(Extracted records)
________________________________________

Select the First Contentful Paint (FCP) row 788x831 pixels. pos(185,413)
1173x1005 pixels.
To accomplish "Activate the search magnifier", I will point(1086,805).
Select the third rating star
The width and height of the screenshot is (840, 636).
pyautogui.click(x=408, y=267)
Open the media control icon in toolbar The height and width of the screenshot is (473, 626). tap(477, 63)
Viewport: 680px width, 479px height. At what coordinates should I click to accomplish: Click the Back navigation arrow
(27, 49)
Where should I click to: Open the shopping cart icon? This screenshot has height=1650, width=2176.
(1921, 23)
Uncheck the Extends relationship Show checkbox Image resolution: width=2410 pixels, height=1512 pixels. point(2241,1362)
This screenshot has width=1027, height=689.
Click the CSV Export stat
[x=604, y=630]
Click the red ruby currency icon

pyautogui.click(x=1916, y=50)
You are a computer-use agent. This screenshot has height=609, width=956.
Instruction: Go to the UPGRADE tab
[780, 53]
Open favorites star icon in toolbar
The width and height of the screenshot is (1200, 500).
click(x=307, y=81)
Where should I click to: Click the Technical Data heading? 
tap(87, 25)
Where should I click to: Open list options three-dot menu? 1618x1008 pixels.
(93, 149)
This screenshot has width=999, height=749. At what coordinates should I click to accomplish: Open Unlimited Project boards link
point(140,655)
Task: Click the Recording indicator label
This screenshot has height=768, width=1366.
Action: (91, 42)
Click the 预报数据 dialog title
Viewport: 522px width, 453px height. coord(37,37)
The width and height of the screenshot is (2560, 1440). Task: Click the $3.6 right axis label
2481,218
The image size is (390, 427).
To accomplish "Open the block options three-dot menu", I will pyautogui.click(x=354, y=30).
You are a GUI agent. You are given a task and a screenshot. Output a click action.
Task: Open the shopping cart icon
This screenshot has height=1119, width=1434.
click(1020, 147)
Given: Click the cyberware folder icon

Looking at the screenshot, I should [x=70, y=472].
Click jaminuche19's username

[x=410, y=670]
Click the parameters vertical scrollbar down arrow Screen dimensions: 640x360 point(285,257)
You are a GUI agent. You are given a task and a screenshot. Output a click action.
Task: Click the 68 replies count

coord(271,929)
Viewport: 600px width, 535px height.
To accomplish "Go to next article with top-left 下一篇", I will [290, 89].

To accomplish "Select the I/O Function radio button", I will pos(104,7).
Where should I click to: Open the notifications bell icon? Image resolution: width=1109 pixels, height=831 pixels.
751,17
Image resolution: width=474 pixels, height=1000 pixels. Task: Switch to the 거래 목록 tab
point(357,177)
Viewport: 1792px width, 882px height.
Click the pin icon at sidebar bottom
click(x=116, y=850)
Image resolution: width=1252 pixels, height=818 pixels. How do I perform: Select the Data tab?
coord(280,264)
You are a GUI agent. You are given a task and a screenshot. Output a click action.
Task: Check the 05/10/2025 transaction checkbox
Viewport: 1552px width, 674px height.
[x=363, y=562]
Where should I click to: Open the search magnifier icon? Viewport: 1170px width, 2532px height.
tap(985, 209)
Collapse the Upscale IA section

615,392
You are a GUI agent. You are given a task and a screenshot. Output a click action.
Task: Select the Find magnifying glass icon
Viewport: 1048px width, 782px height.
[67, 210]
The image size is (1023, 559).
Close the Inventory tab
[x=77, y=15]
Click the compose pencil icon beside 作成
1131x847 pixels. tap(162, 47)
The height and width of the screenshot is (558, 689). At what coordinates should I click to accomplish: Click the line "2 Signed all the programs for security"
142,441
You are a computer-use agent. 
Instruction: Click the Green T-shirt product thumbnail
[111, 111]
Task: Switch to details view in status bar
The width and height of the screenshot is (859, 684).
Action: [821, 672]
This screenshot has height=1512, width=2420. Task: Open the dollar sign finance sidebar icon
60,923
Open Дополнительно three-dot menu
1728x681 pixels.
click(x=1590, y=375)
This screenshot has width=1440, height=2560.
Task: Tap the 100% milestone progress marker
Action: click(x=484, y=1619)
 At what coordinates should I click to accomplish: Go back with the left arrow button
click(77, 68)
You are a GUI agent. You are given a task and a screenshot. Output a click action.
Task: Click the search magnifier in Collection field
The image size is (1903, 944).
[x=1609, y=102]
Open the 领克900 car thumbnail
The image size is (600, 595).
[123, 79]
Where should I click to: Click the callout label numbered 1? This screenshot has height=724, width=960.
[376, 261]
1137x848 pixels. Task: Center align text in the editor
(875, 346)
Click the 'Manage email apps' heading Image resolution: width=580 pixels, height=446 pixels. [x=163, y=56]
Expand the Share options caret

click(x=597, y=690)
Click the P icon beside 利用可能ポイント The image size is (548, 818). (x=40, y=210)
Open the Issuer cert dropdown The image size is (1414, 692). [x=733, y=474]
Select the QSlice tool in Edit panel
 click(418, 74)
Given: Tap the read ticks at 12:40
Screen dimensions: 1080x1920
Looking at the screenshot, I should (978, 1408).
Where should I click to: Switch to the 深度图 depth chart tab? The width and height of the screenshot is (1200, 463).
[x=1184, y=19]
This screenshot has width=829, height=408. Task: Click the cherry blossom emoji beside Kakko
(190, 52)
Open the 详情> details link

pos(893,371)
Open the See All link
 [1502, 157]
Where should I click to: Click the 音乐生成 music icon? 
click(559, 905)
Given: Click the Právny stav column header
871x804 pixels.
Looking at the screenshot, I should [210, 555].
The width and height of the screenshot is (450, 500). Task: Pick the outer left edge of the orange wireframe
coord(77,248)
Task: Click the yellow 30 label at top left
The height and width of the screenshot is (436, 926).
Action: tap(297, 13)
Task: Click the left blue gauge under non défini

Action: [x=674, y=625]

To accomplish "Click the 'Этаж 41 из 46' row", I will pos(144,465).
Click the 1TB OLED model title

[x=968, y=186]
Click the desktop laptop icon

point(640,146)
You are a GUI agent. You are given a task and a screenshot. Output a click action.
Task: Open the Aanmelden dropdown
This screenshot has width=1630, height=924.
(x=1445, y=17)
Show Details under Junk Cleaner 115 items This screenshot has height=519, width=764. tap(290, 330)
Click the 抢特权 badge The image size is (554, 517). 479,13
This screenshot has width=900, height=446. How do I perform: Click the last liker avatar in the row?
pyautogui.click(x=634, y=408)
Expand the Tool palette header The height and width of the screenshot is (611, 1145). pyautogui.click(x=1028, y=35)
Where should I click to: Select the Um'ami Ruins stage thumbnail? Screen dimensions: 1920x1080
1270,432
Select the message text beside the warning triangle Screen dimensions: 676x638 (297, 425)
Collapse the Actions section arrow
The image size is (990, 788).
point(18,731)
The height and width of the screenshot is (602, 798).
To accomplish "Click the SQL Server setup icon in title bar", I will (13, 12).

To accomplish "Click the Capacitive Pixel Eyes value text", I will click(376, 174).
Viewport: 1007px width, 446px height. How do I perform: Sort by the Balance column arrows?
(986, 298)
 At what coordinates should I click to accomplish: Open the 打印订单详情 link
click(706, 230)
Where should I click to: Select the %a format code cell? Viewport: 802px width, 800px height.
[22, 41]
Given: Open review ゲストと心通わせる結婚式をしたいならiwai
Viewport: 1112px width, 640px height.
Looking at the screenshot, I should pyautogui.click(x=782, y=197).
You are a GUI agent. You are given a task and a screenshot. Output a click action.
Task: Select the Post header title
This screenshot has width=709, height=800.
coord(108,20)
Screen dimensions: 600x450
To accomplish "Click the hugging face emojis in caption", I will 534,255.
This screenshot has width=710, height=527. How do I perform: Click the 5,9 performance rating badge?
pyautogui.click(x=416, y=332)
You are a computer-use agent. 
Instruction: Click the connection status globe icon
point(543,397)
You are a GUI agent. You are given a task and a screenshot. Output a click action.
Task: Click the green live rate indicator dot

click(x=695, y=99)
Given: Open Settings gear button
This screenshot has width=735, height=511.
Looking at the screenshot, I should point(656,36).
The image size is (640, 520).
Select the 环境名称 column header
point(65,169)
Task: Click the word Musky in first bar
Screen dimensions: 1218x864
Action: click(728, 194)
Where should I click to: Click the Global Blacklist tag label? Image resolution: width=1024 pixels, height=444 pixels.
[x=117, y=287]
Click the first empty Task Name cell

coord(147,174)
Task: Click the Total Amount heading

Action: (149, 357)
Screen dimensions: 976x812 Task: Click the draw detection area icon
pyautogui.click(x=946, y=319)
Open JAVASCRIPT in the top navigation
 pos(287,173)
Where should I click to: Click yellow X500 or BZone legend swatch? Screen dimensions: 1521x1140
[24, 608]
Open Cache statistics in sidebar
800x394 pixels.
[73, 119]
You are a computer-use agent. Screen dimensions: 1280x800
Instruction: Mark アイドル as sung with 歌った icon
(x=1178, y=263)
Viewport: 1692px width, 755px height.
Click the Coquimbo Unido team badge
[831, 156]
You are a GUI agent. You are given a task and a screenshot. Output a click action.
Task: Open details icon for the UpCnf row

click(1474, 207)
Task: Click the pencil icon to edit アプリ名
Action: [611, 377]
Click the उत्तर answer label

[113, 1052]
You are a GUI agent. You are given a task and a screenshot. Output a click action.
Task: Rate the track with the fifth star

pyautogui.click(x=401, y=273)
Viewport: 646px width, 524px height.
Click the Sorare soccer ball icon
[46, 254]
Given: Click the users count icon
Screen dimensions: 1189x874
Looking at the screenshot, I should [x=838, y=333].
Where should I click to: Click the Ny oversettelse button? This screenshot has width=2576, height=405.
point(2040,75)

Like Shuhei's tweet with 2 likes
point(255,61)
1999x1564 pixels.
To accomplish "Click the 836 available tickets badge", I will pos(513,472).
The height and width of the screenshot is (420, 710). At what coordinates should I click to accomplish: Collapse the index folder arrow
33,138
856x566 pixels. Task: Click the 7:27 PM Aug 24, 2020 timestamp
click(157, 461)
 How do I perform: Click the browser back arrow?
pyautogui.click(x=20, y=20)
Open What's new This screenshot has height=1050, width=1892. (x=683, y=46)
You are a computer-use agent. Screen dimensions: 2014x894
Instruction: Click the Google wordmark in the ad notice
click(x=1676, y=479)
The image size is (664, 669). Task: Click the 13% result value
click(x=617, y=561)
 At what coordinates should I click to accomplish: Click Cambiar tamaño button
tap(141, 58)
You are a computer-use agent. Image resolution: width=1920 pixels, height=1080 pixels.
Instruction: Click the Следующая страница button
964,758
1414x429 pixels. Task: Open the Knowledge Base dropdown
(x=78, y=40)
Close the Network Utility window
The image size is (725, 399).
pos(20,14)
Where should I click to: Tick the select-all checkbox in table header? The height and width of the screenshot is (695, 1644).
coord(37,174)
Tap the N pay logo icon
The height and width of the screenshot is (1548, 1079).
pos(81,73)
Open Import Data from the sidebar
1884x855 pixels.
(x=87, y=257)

________________________________________

Task item:
From the records above, pull out each line that has "computer".

Task result:
You are a computer-use agent. This screenshot has height=609, width=956.
You are a computer-use agent. 
You are a computer-use agent. 
You are a computer-use agent. Screen dimensions: 1280x800
You are a computer-use agent. Screen dimensions: 2014x894
You are a computer-use agent. Image resolution: width=1920 pixels, height=1080 pixels.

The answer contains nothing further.